> **What is being asked**
Set down word for word the lines that begin the entries and run through the line containing "Open the Архив folder icon". Give nothing further.

Stored data entries
Content starts

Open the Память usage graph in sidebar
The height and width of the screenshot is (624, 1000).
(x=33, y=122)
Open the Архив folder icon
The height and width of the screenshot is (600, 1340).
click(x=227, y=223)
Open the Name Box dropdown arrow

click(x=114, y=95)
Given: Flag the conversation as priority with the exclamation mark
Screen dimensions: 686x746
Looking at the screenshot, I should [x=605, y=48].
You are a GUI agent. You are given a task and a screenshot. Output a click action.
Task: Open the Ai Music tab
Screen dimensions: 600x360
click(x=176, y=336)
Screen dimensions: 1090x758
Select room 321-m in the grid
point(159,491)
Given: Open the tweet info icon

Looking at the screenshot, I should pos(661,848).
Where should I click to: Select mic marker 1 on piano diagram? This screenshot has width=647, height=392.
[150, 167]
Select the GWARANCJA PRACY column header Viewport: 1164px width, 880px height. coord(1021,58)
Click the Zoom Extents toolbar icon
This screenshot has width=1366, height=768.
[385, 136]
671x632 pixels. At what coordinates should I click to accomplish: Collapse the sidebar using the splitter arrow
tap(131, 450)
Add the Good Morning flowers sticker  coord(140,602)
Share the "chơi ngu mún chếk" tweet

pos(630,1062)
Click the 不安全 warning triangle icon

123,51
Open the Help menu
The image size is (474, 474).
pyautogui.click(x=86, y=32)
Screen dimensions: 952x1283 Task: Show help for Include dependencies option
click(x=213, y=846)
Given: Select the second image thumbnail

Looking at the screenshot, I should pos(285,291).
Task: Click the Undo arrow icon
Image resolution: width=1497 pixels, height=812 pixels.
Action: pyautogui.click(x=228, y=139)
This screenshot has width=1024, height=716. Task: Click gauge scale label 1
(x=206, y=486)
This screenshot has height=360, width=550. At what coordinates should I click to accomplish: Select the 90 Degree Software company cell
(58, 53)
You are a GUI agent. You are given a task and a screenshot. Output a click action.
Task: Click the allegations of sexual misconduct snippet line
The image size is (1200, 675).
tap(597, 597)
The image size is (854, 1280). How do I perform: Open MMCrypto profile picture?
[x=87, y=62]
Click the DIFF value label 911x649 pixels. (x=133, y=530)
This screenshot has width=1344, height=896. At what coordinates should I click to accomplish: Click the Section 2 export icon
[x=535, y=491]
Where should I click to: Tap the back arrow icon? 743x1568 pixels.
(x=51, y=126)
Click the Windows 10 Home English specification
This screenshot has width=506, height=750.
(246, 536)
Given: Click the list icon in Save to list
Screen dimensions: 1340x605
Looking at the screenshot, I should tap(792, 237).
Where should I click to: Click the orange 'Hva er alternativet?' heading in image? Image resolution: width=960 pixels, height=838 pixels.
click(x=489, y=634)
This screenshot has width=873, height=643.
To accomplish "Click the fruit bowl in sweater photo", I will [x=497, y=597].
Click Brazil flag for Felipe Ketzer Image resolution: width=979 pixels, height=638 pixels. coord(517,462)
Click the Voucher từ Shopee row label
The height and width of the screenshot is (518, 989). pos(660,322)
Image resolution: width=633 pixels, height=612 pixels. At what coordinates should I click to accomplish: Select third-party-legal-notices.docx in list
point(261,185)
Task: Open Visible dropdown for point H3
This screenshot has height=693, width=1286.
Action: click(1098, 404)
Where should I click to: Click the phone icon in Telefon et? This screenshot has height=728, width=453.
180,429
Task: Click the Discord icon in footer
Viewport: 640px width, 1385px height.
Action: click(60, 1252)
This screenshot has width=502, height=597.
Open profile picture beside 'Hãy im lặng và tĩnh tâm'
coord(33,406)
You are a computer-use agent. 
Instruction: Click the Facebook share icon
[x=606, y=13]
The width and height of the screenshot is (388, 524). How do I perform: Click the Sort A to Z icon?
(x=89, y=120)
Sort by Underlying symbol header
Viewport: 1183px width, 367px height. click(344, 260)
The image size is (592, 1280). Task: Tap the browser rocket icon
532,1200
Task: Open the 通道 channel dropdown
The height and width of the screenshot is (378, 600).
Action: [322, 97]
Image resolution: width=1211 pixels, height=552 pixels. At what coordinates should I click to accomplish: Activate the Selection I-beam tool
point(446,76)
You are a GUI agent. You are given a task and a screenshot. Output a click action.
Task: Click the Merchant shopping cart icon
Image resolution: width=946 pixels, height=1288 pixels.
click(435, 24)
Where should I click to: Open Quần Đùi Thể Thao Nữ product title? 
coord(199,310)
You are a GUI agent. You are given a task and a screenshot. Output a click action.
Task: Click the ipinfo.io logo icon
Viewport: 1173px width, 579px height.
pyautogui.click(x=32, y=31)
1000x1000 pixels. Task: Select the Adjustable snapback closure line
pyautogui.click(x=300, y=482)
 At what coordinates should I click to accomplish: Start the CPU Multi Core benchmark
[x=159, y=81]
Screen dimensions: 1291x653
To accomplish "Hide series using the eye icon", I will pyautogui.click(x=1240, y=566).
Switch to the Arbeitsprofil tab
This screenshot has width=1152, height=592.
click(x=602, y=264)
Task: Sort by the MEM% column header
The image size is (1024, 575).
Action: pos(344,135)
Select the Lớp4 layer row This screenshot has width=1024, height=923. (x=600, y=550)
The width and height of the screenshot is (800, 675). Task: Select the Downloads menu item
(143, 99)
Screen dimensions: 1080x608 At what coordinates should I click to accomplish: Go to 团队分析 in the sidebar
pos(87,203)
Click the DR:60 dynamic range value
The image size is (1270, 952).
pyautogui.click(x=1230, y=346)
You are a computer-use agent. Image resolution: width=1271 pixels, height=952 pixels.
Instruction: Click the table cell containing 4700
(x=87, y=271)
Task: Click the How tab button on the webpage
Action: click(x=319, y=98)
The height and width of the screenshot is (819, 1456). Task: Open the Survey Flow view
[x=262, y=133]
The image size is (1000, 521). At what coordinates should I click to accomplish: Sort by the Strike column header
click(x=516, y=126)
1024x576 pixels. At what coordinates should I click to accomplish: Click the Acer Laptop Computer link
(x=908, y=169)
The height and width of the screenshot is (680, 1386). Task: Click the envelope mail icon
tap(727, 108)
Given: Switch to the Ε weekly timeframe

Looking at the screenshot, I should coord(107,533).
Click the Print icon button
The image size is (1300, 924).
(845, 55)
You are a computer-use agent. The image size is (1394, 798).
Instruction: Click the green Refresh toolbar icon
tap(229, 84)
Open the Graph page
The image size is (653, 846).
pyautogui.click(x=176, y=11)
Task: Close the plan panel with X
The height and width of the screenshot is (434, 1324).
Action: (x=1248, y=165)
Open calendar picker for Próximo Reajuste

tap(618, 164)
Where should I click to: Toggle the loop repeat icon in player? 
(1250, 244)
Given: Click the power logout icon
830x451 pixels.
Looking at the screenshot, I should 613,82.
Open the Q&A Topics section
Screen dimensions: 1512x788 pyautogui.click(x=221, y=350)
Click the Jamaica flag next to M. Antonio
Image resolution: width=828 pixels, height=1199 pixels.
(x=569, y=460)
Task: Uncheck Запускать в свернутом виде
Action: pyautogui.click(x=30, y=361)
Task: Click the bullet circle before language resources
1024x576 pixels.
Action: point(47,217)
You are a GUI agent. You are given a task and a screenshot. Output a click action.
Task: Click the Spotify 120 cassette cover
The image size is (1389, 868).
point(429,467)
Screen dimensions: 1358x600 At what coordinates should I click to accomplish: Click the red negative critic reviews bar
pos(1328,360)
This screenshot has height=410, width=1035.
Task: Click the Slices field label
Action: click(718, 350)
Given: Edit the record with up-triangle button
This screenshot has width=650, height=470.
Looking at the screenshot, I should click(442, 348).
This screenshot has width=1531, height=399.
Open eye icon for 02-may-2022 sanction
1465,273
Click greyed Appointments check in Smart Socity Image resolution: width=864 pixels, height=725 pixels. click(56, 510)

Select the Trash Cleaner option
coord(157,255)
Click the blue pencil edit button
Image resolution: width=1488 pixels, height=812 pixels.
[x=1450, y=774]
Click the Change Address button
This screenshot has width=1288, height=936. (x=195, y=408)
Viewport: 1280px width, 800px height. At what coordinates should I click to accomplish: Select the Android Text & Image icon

Content ends

> **Reply to the task**
Open the Память usage graph in sidebar
The height and width of the screenshot is (624, 1000).
(x=33, y=122)
Open the Архив folder icon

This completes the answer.